Begitu pula tidak boleh buang hajat sambil menghadap kiblat, tidak boleh pula membelakanginya karena Nabi shallallahu ‘alaihi wa sallam bersabda, “Jika salah seorang di antara kalian buang hajat -baik buang air kecil maupun air besar-, maka janganlah menghadap kiblat, jangan pula membelakanginya. Akan tetapi hadaplah timur atau barat.” (Muttafaqun ‘alaih).

Keterangan: Yang dimaksud dengan “hadaplah arah barat dan timur” adalah ketika kondisinya di Madinah. Karena arah kiblat di Madinah adalah menghadap ke selatan. Kalau dikatakan tidak boleh menghadap kiblat atau pun membelakanginya, berarti yang dimaksud adalah larangan menghadap selatan dan utara. Jadinya, yang dibolehkan adalah menghadap barat atau timur. Ini bagi kota Madinah, sedangkan untuk daerah lainnya tinggal menyesuaikan maksud hadits.

 

Penjelasan

1- Buang hajat di tempat-tempat yang disebutkan oleh Syaikh As-Sa’di dilarang karena mengganggu orang lain. Dari Abu Hurairah radhiyallahu ‘anhu, Nabi shallallahu ‘alaihi wa sallam bersabda,

« اتَّقُوا اللَّعَّانَيْنِ ». قَالُوا وَمَا اللَّعَّانَانِ يَا رَسُولَ اللَّهِ قَالَ « الَّذِى يَتَخَلَّى فِى طَرِيقِ النَّاسِ أَوْ فِى ظِلِّهِمْ ».

Hati-hatilah dengan al-la’anain (orang yang dilaknat oleh manusia)!” Para sahabat bertanya, “Siapa itu al-la’anain (orang yang dilaknat oleh manusia), wahai Rasulullah?” Beliau bersabda, “Mereka adalah orang yang buang hajat di jalan dan tempat bernaungnya manusia.” (HR. Muslim, no. 269)

2- Dalam bahasan kedua, Syaikh As-Sa’di melarang secara mutlak buang hajat menghadap kiblat baik ketika di dalam bangunan maupun di luar bangunan.

Namun ada hadits lainnya yang perlu dikompromikan.

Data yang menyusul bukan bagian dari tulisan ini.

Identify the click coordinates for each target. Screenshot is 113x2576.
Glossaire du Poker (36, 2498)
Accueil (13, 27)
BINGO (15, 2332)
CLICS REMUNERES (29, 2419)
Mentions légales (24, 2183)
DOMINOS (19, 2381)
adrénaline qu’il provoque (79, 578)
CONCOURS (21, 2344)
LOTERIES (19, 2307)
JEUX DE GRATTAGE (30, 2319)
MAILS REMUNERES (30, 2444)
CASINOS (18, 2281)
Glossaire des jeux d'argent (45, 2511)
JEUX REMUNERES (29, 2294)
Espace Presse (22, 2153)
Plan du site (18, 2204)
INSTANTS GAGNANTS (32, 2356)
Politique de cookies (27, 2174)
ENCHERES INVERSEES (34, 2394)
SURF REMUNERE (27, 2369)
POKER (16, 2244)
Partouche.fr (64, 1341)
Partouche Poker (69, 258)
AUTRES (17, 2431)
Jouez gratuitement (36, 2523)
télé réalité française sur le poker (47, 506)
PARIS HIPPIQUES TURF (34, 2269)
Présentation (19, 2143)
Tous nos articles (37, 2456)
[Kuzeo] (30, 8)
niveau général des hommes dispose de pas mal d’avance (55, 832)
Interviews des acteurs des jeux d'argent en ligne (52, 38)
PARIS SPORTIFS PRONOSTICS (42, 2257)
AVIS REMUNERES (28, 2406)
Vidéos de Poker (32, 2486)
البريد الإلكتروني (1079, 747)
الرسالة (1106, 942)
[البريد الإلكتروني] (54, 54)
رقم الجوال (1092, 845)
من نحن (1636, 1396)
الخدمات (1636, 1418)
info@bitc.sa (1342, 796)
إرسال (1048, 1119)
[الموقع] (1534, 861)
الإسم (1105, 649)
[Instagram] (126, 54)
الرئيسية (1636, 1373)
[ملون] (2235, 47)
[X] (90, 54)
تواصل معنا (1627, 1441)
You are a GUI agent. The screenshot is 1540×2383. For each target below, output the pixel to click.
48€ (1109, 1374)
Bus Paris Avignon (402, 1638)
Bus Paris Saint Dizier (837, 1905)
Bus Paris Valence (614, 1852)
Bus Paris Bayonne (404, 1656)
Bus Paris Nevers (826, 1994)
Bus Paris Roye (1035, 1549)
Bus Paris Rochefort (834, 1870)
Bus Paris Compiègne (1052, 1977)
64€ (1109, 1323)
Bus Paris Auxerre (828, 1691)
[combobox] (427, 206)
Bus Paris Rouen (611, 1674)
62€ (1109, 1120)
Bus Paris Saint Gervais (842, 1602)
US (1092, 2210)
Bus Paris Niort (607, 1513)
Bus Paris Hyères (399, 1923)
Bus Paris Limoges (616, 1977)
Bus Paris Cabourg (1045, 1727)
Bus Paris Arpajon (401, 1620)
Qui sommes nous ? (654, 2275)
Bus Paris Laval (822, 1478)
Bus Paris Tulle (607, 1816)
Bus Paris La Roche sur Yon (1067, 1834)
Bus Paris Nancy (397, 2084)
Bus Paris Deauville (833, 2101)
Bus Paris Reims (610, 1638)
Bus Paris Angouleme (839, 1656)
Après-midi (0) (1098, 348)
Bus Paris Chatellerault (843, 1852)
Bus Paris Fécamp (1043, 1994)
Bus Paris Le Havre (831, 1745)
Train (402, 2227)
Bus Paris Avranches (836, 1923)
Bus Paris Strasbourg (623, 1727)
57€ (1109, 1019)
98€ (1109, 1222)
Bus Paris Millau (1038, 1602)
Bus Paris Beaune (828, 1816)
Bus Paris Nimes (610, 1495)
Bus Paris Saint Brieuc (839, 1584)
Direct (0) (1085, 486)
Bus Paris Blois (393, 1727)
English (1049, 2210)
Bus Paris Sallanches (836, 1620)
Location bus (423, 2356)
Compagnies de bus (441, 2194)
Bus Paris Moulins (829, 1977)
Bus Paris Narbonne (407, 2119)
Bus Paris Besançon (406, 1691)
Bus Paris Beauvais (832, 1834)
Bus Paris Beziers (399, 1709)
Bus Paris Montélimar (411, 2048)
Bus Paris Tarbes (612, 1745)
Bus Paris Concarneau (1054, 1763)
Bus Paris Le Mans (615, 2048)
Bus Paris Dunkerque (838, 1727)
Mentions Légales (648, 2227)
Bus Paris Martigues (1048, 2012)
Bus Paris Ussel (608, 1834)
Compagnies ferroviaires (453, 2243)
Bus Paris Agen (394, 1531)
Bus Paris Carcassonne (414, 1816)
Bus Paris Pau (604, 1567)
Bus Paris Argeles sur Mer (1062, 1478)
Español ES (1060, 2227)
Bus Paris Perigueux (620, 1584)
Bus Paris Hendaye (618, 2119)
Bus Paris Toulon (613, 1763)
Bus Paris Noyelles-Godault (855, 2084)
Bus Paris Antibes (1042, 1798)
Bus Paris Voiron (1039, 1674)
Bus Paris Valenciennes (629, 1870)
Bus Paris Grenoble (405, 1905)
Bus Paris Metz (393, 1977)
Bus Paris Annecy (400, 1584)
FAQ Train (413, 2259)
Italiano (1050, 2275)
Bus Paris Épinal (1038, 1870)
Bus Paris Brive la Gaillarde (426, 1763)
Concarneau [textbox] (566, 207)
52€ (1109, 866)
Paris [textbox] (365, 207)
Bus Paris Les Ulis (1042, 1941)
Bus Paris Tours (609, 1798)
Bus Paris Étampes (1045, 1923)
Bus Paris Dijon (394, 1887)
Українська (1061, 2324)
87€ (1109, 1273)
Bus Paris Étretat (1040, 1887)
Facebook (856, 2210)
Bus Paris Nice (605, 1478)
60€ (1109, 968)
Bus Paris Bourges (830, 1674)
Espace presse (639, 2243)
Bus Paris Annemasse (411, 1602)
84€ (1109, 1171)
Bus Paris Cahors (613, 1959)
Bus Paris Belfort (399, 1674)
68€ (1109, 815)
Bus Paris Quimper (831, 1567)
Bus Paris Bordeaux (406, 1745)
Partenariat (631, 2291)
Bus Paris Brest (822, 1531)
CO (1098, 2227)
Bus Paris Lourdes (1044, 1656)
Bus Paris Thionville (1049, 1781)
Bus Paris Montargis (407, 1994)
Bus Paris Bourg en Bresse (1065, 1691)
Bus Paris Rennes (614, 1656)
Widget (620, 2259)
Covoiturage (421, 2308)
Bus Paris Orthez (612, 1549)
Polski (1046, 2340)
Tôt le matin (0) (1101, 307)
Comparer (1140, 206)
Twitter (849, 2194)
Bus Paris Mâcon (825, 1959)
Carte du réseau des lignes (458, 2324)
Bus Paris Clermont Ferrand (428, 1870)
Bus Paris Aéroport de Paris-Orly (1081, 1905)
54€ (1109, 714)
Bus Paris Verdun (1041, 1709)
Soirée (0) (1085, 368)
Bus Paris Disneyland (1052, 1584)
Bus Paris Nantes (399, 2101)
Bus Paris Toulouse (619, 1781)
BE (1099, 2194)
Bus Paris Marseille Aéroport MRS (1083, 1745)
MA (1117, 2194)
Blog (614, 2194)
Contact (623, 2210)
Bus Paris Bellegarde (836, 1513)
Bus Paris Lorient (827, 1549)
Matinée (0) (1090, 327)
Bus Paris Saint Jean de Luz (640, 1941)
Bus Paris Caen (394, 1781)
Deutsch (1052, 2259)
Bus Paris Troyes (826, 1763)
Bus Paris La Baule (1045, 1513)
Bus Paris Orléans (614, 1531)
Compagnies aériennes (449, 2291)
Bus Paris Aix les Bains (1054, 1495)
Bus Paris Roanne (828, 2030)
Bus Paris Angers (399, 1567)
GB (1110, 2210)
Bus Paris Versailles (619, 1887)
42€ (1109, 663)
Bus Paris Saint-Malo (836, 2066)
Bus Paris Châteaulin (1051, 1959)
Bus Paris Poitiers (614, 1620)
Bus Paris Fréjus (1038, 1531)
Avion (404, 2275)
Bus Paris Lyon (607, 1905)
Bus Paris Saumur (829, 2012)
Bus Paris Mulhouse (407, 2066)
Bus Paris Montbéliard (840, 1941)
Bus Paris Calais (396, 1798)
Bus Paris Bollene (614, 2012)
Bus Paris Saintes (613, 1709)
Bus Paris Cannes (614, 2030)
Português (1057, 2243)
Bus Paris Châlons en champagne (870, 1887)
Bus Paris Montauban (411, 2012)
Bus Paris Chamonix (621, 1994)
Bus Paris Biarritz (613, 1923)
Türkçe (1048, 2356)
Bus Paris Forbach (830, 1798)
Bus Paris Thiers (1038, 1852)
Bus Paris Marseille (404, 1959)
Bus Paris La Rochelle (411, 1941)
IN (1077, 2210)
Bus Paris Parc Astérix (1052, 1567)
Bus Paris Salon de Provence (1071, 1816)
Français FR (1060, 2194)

Dari Ibnu ‘Umar radhiyallahu ‘anhuma yang mengatakan, “Aku pernah menaiki rumah Hafshoh karena ada sebagian keperluanku. Lantas aku melihat Rasulullah shallallahu ‘alaihi wa sallam buang hajat dengan membelakangi kiblat dan menghadap Syam.” (HR. Bukhari, no. 148, 3102 dan Muslim, no. 266). Hadits ini menunjukkan bahwa Nabi shallallahu ‘alaihi wa sallam membelakangi kiblat ketika buang hajat dan ketika itu berada di dalam bangunan, artinya terhalangi oleh dinding bangunan. Membelakangi kiblat berarti menghadap ke arah utara dan Syam berada di utara Madinah.

Dari Jabir bin ‘Abdullah ia berkata bahwa Nabi shallallahu ‘alaihi wa sallam melarang menghadap kiblat ketika kencing, namun aku melihat setahun sebelum beliau wafat, beliau menghadapnya (HR. Abu Daud no. 13, Tirmidzi no. 9 dan Ibnu Majah no. 325. Syaikh Al-Albani mengatakan bahwa haditsnya hasan).

 

Perlu Kompromi Dalil

Syaikh Dr. Sa’ad bin Nashir Asy Syatsri mengatakan bahwa tidak tepat jika mendahulukan hadits Nabi shallallahu ‘alaihi wa sallam yang menunjukkan larangan dengan perbuatan Nabi shallallahu ‘alaihi wa sallam yang menunjukkan bolehnya atau keringanan. Dan tidak perlu sampai menguatkan perkataan dari perbuatan Nabi shallallahu ‘alaihi wa sallam. Karena selama bisa dikompromikan antara perkataan dan perbuatan Nabi shallallahu ‘alaihi wa sallam, itulah yang didahulukan, tanpa menempuh jalan pentarjihan (penguatan pendapat). Sehingga yang dipilih adalah dengan mengkompromikan dalil, yaitu kita katakan bahwa hadits larangan berlaku untuk luar bangunan, sedangkan hadits rukhsoh (keringanan) dimaksudkan untuk dalam bangunan. Inilah jalan kompromi yang terbaik menurut beliau sebagaimana disebutkan dalam Syarh ‘Umdah Al-Ahkam, 1:46-47.

Syaikh Prof. Dr. Musthofa Al-Bugho dalam At-Tadzhib (hlm. 20) berkata, “Larangan menghadap atau membelakangi kiblat dibawa pada makna larangan ketika berada di luar bangunan yang tidak tertutup. Sedangkan perbuatan Nabi shallallahu ‘alaihi wa sallam yang menunjukkan bolehnya dipahami bolehnya di dalam bangunan.”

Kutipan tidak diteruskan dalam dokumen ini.